Essa ascensão da extrema-direita no mundo todo preocupa? Temos que compreender como ela ocorreu. Ela ocorreu porque os partidos de centro-esquerda e centro-direita não souberam dar resposta eficaz aos problemas fundamentais dessa sociedade. Na Europa, por exemplo, não resolveram o agravamento da desigualdade. O populismo plutocrático de direita também não tem um projeto estrutural. O que ele propõe é fechar as fronteiras e reforçar o Poder Executivo. A consequência é que ele perpetua o vácuo. O vácuo continua. Esses regimes de direita logo são derrotados nas eleições e as populações europeias continuam buscando alternativa onde não parece haver alternativa alguma. Essa é a realidade.

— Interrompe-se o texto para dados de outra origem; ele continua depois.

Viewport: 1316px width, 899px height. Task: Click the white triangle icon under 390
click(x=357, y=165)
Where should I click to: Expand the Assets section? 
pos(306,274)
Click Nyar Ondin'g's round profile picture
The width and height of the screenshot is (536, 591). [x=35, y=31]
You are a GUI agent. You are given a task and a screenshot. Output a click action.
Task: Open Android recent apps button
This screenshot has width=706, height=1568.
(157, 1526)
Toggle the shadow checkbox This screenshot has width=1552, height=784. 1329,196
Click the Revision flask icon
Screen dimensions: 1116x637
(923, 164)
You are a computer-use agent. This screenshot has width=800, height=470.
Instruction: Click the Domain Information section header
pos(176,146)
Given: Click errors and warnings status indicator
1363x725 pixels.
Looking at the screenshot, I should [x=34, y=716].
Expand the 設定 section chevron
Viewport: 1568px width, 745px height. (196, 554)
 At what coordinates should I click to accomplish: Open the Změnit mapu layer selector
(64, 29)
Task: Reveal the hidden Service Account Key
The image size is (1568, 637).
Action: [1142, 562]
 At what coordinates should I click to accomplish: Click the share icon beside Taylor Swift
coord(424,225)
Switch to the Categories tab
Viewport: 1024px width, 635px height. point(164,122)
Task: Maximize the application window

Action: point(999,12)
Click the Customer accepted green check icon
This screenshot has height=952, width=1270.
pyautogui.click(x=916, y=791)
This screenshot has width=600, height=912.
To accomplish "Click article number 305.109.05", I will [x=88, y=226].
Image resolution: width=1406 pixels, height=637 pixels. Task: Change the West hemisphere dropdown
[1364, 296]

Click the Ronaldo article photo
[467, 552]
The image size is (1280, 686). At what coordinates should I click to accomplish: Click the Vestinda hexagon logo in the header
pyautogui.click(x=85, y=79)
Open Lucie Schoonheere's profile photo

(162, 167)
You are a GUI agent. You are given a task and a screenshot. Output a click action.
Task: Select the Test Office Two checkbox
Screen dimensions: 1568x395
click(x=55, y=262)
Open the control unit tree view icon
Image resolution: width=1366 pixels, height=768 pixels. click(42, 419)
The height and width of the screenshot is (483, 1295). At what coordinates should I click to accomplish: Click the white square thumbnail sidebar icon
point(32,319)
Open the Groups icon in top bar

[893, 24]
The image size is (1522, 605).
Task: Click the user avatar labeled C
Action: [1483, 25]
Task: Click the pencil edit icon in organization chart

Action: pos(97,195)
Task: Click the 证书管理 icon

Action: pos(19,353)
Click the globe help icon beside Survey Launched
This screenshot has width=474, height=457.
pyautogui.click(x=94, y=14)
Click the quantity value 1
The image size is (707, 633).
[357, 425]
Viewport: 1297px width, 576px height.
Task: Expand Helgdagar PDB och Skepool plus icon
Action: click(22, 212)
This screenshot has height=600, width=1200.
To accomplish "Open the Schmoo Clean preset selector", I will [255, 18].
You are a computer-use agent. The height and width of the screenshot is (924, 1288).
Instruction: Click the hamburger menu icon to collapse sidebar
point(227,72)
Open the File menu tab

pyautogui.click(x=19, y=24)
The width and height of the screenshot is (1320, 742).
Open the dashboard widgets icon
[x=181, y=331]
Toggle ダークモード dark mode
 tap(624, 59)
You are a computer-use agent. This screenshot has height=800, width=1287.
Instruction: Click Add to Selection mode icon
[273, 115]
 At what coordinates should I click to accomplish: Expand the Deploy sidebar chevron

Nas últimas semanas o governo Lula sofreu várias derrotas no Congresso, inclusive com a ajuda de partidos que ocupam ministérios. O presidencialismo de coalizão morreu? Falta articulação ou o Congresso é que mudou? Nós temos o pior de todos os regimes. Nós agravamos um defeito do presidente do estado americano, que é o seguinte, o presidente é eleito com um mandato forte. Ele chega ao poder prometendo mundos e fundos às massas. E lá ele tem as mãos atadas. Ele é forte para punir ou agravar interesses, mas ele é fraco para transformar. O regime político sempre depende da circunstância. O regime presidencial permite que o outsider tenha uma marcha direta ao centro do poder, mas seu defeito é atar as mãos. Uma alternativa seria equipar o regime presidencial com mecanismos constitucionais para romper os impasses rapidamente, como plebiscitos abrangentes ou eleições antecipadas. A lógica é do apequenamento. Em vez de manter o que é bom no presidencialismo, nós generalizamos a paralisia pelo troca-troca. Como a política causa perturbações, elas são resolvidas pela troca, pelo clientelismo, pelos favores entre o Executivo e o Congresso. Repito, precisamos de um movimento vindo do país, da sociedade civil, para exigir uma alternativa que empodere.
O senhor conversou com o presidente depois que ele tomou posse? Eu tentei uma audiência com Lula, ele não me concedeu. Várias vezes. Cada vez que eu venho ao Brasil, eu peço ao secretário dele uma audiência. Acho normal que ele não queira. É compreensível. Sou apenas um cidadão particular. Também não há razão para ele gastar o tempo dele falando comigo. Mas achei correto que, havendo conversado com um, pelo menos procurasse conversar com o outro.